His gaze turned to Helen in the silence.  She sipped from a cup of fermented camel’s milk, a slight smile nearly hidden by the rim.  Her left hand lay flat against the table, her fingertips grazing a brown leather pouch that lay there.  The boy had passed it to Lladwen upon his return from Farahd’s palace.  The pouch was filled with rubies of varying sizes and cuts—the stone of the First Seat.  Every once in a while she would shift, and then surreptitiously brush her fingers against it as if to reassure herself it was still there.  Lladwen always knew when Helen was pleased with herself.

The slight smile on her lips faded as she brought the cup down and set it on the table.   “I understand, Rajheem.  He is the First Seat, and you must admire him as surely as I do.  It is a great honor to be trusted by such a man.  You owe him your loyalty, as do we all.  If there is something you cannot tell me, then we must leave it at that.”  Helen raised the cup to her lips again, the secret smile behind it.

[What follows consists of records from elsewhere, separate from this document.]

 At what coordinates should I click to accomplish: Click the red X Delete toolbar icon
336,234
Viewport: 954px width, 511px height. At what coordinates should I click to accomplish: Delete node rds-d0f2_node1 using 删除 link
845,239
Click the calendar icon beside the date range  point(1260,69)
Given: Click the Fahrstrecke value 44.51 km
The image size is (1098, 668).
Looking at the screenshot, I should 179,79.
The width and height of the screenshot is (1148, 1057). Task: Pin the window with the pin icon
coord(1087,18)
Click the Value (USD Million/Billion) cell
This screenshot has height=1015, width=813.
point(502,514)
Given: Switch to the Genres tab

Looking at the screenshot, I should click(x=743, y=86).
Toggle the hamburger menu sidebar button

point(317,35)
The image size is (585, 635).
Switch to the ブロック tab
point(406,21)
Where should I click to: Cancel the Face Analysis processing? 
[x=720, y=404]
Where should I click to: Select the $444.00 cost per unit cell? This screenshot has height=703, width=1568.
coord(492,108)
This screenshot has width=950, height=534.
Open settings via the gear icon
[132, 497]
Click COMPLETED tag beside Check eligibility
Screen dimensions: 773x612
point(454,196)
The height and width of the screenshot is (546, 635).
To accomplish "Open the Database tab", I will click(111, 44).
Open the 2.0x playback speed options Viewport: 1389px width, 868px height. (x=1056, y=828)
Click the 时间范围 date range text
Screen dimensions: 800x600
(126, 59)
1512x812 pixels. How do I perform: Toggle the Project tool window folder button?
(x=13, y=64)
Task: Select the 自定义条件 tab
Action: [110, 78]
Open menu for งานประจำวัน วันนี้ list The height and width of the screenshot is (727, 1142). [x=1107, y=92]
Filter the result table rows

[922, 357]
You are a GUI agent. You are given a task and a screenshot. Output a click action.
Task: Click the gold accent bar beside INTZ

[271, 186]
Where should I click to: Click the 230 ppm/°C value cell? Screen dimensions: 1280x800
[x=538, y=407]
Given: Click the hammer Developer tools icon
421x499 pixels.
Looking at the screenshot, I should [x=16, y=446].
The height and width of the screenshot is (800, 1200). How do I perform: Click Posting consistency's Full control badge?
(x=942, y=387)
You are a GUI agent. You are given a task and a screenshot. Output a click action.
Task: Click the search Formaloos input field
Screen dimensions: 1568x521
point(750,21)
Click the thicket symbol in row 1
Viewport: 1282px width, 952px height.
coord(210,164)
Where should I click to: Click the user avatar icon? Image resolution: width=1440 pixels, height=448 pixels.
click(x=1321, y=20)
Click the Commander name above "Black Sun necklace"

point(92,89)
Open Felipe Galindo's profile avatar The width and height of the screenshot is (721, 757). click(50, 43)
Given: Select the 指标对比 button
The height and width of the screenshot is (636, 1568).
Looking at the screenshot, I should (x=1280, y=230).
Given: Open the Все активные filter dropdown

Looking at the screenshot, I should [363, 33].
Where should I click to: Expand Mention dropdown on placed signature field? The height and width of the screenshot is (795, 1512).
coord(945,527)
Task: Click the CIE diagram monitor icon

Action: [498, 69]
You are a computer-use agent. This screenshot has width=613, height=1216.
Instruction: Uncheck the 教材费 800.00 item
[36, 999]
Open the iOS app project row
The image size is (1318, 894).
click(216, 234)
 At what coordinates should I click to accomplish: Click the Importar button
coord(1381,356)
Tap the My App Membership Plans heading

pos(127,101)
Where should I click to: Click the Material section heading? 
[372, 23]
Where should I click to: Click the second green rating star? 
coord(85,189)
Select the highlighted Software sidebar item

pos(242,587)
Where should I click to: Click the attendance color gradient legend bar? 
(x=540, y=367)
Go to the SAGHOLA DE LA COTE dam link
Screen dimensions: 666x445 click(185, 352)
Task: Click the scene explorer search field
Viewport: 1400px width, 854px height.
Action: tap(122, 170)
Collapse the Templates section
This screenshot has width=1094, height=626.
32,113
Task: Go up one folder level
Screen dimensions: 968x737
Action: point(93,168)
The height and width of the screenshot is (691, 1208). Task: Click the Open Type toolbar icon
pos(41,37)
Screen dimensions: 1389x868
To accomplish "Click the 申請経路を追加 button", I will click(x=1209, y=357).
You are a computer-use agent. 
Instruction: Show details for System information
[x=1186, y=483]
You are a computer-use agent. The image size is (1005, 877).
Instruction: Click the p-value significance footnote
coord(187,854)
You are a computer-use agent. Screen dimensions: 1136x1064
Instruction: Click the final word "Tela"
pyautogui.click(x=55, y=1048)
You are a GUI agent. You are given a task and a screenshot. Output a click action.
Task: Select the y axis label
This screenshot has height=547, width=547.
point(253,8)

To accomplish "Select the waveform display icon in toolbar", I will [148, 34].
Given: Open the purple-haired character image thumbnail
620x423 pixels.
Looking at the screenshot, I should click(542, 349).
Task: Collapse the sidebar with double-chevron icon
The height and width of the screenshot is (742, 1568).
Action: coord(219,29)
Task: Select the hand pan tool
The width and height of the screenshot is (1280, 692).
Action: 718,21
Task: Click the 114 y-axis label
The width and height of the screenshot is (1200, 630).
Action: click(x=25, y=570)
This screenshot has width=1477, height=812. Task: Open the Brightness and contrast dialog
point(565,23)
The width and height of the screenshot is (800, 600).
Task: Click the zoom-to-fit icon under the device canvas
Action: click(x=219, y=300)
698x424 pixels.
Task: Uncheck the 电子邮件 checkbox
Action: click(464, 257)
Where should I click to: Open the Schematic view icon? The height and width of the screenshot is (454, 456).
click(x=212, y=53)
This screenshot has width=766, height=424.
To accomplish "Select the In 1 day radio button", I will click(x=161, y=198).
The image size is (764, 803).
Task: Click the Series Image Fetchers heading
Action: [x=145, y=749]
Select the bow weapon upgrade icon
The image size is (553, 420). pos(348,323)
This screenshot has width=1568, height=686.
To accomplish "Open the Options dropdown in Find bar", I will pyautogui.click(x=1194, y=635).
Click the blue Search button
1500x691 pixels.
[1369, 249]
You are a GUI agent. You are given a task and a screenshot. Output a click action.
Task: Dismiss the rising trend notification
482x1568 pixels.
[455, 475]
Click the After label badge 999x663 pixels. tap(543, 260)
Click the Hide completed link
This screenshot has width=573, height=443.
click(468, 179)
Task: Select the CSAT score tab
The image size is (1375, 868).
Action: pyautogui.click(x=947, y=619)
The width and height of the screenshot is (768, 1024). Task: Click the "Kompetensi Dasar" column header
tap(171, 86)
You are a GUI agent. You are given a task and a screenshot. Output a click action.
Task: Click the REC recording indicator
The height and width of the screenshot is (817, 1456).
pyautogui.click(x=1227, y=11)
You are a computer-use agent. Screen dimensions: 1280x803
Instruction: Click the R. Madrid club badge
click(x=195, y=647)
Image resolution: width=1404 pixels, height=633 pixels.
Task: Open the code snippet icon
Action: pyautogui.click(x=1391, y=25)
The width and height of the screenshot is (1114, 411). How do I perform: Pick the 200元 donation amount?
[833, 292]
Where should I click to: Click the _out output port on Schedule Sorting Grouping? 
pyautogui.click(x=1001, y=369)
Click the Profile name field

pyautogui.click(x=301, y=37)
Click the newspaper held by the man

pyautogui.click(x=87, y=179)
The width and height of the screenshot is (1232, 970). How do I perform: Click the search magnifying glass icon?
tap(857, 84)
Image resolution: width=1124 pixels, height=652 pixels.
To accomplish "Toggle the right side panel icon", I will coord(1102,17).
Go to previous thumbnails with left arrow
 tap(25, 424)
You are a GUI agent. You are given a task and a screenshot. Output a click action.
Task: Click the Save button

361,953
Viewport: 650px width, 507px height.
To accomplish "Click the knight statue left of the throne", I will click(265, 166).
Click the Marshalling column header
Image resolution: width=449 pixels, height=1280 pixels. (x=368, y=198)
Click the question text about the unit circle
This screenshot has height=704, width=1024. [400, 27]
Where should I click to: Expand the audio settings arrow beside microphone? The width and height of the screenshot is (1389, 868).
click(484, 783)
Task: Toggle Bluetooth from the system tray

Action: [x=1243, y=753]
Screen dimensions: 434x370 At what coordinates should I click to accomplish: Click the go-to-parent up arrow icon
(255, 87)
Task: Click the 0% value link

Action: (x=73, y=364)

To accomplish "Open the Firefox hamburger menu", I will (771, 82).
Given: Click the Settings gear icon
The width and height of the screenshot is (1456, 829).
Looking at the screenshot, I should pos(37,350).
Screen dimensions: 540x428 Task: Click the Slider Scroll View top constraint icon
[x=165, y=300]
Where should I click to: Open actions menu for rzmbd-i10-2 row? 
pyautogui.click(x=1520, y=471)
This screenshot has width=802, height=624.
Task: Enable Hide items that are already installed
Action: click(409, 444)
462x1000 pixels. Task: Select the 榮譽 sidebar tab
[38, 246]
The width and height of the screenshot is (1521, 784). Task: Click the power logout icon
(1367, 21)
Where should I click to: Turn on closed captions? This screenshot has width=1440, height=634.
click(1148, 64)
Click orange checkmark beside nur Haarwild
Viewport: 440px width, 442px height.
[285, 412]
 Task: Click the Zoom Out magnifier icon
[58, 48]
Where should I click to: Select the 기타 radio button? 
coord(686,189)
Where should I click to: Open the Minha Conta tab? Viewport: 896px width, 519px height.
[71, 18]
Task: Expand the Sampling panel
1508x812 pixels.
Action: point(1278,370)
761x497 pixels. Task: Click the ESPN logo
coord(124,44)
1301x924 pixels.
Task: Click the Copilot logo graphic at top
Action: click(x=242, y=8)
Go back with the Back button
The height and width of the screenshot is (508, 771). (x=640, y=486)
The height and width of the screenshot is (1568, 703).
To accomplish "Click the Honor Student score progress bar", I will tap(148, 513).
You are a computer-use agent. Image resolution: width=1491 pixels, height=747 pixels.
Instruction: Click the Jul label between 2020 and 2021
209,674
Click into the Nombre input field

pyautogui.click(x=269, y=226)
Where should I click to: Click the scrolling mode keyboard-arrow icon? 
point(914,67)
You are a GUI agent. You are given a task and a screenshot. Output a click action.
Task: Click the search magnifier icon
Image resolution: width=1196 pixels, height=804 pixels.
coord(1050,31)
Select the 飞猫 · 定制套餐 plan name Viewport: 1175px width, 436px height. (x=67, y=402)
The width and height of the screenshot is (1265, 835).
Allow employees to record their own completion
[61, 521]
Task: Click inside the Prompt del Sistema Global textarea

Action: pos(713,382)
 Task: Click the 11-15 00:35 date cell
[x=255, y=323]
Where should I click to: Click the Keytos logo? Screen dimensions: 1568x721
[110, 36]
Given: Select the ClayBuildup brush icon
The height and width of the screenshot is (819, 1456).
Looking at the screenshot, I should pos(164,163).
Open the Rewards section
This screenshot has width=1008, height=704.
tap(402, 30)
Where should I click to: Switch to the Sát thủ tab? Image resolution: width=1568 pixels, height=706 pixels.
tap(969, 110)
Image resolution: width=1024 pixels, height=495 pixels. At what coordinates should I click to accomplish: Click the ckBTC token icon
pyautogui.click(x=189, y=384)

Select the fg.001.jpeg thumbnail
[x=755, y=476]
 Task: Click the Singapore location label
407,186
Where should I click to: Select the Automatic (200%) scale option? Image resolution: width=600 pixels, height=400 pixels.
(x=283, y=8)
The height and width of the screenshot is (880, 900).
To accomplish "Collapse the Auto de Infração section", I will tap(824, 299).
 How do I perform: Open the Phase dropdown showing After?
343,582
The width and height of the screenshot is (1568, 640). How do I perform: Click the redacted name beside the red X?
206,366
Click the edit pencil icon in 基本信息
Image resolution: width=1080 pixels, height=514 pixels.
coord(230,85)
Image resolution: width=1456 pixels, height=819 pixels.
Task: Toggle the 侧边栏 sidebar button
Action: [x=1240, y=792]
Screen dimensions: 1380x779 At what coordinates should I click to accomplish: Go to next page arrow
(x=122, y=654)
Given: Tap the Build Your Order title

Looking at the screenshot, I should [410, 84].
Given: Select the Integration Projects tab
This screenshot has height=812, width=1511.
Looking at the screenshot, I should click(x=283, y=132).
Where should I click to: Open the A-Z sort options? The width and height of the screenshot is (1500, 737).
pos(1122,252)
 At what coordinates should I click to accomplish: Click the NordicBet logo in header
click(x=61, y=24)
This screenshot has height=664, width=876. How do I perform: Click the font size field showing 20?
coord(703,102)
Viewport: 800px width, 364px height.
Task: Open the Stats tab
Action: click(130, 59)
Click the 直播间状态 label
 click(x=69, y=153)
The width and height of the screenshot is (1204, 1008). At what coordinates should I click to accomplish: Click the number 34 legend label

Lladwen suppressed a snort.  This, after a good length of questions and pleading, both increasing in their intensity.  She knew exactly when to press and when to pull back.  It was as admirable as it was disgusting.

Lladwen watched the maidservant as she poured, the water spilling from the pitcher in a narrow stream into the boy’s white cup, not a splash to be seen.  He could see, out of the corner of his eye, Rajheem’s gaze following the water, intent and unmoving.  Like the other servants in the palace, the minstrel’s water was rationed, except when he sat with Helen.  Then the maidservant entered every so often and poured until the cup was full.

She pulled her arm up and away in a graceful movement so that no moisture beaded on the rim of the pitcher, ready to fall.  Lladwen had become accustomed over the years to the heat and the thick smell of spices.  But the high importance placed on water, its invasion into every aspect of life, was something that was as alien to Lladwen as the inexplicable Hajinni aversion to music.  Taen’s tits, even their goddess wept tears of fresh water.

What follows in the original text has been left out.